The liquid oxygen oxidizer played a critical role in the Space Shuttle's propulsion system. It reacted with the liquid hydrogen fuel in the RS-25 engines to produce thrust, enabling the shuttle to overcome Earth's gravity and reach orbit. The oxidizer-fuel mixture ratio was carefully maintained at 6:1 to ensure efficient combustion and engine performance.
The liquid oxygen oxidizer was stored in a separate tank within the ET, known as the oxygen tank. This tank had a vent to release oxygen vapour and prevent ice accumulation during the countdown. The oxygen tank also featured liquid oxygen sensors and depletion sensors to monitor the oxidizer levels and ensure the engines shut down before the oxidizer pumps ran dry.

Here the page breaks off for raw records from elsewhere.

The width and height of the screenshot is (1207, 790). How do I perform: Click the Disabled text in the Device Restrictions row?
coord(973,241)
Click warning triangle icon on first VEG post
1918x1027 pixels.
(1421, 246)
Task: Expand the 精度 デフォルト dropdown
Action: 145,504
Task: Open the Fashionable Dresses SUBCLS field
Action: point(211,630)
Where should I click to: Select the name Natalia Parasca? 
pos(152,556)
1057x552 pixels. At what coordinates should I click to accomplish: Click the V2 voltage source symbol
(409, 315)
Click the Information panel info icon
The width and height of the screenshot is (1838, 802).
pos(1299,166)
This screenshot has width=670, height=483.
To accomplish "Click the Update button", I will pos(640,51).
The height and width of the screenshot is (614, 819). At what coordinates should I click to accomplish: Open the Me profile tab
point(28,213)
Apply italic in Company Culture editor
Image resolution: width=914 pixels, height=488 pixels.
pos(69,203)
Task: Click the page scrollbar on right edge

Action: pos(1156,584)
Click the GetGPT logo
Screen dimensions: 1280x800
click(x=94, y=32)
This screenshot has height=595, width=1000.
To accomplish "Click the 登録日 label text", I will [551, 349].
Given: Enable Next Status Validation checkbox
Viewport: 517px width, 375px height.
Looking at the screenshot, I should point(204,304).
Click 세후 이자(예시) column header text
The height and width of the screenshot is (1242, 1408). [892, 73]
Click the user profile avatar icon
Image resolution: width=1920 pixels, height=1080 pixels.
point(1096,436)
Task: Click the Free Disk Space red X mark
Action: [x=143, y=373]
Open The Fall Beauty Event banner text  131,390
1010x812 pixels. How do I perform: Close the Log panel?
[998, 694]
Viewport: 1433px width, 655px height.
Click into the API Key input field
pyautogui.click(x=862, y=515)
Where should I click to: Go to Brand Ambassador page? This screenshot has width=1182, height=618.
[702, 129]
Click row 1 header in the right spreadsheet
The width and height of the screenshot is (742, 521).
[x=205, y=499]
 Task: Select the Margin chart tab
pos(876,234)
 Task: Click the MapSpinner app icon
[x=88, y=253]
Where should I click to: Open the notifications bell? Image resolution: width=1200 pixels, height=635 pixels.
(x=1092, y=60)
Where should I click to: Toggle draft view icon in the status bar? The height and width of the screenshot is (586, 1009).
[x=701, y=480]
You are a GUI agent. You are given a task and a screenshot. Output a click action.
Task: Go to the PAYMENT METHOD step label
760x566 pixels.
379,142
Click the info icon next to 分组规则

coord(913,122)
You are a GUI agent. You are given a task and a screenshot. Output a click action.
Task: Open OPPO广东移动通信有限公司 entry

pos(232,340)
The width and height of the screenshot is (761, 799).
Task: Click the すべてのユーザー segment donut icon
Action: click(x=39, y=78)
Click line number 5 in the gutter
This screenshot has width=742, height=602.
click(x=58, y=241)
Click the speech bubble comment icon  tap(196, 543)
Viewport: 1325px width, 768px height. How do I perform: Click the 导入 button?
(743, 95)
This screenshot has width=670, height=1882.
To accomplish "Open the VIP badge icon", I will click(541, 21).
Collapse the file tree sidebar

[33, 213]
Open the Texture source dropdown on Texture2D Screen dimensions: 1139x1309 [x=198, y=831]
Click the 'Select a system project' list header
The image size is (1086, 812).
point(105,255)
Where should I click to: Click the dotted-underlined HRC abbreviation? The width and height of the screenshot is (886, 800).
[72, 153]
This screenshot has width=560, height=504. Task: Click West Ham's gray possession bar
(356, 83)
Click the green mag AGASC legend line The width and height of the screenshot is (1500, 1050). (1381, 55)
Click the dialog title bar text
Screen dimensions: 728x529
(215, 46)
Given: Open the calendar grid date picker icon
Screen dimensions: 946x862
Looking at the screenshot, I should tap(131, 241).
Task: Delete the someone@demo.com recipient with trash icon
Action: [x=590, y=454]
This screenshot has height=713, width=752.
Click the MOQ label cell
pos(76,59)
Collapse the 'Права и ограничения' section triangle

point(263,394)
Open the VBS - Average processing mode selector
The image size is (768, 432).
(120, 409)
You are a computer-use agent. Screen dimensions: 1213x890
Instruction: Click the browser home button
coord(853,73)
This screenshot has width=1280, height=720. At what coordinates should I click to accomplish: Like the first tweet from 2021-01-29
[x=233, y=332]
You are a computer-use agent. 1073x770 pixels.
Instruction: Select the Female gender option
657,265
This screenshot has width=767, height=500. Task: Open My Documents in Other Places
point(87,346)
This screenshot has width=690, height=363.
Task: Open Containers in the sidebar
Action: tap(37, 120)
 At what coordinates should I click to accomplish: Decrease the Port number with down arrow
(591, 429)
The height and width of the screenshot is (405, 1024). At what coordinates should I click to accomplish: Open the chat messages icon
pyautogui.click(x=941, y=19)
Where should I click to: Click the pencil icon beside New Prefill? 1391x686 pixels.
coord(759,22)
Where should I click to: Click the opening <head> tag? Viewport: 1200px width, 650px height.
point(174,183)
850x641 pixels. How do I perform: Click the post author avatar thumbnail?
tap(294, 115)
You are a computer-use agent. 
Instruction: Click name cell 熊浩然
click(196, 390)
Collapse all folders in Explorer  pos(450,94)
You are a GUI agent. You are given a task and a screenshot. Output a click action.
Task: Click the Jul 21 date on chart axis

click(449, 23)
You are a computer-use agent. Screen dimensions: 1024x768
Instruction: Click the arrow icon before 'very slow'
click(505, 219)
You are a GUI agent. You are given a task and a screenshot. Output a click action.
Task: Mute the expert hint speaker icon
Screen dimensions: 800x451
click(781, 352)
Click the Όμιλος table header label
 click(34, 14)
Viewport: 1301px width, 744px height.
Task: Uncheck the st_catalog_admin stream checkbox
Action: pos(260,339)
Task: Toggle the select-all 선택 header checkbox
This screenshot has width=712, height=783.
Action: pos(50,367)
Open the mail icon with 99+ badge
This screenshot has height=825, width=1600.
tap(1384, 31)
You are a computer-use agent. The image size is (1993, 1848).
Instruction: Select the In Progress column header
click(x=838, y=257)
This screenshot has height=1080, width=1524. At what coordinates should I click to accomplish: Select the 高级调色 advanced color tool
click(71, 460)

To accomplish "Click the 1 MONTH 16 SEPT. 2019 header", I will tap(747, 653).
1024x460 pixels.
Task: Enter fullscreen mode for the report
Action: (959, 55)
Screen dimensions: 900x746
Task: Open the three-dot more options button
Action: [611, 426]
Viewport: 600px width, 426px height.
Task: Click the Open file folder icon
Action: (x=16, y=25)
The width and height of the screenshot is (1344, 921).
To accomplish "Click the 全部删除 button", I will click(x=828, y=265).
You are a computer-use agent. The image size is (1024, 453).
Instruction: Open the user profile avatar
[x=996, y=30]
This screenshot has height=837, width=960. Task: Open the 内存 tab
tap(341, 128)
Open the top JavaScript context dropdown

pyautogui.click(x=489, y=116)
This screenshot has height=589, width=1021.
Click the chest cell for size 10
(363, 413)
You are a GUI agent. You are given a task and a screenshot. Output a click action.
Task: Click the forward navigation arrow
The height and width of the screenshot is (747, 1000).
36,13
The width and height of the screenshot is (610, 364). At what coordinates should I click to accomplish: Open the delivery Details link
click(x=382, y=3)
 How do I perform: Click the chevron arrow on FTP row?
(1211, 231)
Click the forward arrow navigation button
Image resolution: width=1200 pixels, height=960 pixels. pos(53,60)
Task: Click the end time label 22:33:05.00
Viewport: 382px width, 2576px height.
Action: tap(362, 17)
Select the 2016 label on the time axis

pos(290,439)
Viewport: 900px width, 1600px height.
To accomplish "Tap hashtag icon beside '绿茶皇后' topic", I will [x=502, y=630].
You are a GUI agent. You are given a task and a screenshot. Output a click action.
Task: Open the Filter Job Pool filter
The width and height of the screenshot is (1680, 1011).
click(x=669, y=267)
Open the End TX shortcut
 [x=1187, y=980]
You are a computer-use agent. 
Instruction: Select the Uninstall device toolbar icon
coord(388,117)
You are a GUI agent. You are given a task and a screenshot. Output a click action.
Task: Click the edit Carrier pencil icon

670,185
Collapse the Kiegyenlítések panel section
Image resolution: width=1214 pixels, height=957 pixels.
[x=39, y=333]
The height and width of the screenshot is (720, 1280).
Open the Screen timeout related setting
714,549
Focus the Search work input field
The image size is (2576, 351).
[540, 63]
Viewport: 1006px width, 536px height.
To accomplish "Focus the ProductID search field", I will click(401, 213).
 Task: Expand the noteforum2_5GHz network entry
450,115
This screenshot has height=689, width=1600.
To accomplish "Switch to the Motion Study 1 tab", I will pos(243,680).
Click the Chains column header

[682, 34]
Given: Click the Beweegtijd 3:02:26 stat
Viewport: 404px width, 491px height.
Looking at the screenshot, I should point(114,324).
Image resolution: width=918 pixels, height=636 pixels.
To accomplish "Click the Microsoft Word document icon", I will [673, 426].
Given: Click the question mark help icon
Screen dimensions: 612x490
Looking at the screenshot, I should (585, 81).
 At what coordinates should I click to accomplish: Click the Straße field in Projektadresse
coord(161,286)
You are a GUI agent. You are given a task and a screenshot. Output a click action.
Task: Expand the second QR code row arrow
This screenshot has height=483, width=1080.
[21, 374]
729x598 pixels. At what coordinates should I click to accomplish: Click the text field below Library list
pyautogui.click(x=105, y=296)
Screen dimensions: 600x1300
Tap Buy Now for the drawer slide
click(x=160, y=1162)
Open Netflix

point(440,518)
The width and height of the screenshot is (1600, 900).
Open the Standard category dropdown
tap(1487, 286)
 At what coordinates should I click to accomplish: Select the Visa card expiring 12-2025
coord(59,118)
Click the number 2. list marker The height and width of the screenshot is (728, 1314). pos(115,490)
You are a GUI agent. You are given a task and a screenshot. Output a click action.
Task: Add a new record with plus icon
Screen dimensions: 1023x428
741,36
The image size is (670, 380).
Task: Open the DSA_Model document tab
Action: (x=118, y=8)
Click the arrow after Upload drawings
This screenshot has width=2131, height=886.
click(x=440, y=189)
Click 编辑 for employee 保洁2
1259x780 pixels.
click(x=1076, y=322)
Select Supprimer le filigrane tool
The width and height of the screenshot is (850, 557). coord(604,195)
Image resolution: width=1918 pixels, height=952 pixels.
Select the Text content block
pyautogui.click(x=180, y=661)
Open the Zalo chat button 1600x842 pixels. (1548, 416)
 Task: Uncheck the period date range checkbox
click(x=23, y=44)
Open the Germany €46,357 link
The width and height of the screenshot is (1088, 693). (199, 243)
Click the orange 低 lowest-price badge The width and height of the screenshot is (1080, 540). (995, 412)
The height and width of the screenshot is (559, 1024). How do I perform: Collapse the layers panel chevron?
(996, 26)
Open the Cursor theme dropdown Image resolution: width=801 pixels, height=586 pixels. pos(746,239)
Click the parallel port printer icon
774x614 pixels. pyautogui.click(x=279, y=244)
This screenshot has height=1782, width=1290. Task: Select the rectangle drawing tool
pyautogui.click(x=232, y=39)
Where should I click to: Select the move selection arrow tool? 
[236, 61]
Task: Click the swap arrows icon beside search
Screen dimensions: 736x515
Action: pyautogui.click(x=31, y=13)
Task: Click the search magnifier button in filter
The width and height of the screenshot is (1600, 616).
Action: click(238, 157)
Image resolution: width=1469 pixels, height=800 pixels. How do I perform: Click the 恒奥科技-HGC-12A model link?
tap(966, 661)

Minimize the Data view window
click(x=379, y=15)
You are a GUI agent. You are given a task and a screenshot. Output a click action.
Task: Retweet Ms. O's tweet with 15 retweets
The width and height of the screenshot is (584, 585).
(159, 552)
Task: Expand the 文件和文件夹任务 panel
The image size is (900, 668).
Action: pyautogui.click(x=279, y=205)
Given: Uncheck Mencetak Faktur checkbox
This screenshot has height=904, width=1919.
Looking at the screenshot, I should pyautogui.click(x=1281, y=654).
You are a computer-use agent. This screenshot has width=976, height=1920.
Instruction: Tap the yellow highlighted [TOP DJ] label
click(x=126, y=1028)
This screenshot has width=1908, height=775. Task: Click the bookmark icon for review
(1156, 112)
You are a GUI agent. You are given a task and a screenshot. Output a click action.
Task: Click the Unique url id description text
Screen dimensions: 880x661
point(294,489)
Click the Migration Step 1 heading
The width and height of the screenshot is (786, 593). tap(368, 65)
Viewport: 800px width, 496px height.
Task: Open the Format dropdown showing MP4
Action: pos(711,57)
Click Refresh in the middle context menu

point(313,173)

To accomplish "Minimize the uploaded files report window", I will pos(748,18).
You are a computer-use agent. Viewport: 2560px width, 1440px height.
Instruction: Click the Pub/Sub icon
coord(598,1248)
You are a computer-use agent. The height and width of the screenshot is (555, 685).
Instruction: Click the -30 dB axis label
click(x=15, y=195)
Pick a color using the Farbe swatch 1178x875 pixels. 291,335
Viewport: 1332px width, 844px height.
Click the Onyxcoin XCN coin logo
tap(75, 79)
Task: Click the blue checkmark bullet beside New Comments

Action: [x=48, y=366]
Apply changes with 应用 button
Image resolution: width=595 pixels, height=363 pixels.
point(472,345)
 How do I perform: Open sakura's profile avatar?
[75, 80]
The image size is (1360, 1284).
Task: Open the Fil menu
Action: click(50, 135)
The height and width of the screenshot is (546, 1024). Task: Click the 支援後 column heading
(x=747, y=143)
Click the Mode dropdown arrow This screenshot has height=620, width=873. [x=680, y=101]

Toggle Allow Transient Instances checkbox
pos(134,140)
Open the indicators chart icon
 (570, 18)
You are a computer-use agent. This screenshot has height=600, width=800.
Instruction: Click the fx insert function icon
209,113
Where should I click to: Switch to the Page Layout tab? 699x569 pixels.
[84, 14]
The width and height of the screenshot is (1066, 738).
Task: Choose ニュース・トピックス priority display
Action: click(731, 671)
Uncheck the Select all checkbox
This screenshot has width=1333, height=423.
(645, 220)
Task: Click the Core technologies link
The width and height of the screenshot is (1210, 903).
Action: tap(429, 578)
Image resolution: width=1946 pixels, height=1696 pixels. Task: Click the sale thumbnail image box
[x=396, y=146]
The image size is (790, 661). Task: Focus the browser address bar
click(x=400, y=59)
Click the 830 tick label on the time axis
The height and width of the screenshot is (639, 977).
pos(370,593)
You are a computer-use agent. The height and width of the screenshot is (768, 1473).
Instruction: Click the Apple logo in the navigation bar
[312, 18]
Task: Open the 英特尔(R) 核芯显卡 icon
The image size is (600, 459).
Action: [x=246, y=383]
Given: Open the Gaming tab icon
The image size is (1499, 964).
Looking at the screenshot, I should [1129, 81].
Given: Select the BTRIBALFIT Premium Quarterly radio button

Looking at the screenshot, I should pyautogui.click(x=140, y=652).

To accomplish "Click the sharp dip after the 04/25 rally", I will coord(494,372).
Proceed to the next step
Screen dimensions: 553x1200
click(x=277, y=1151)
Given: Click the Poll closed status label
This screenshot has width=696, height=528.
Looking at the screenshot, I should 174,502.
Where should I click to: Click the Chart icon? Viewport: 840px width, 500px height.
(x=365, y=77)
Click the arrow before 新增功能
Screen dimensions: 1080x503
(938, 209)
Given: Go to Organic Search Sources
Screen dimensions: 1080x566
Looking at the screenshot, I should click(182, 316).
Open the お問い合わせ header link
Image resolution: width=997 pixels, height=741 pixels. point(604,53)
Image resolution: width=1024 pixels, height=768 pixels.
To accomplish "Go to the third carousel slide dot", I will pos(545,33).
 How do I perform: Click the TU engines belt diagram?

The oxidizer sensors were strategically located in the orbiter liquid oxygen feed line manifold, downstream of the feed line disconnect. This positioning allowed for the maximum consumption of oxidizer in the engines while providing sufficient time for a safe shutdown. The fuel depletion sensors were located at the bottom of the fuel tank.
The Space Shuttle's propulsion system also included a helium system, used to purge the engines during reentry and provide pressure for actuating engine valves within the propellant management system. Additionally, the main oxidizer and fuel bleed valves were used to dump any residual propellant after engine shutdown, with residual liquid oxygen venting through the engine.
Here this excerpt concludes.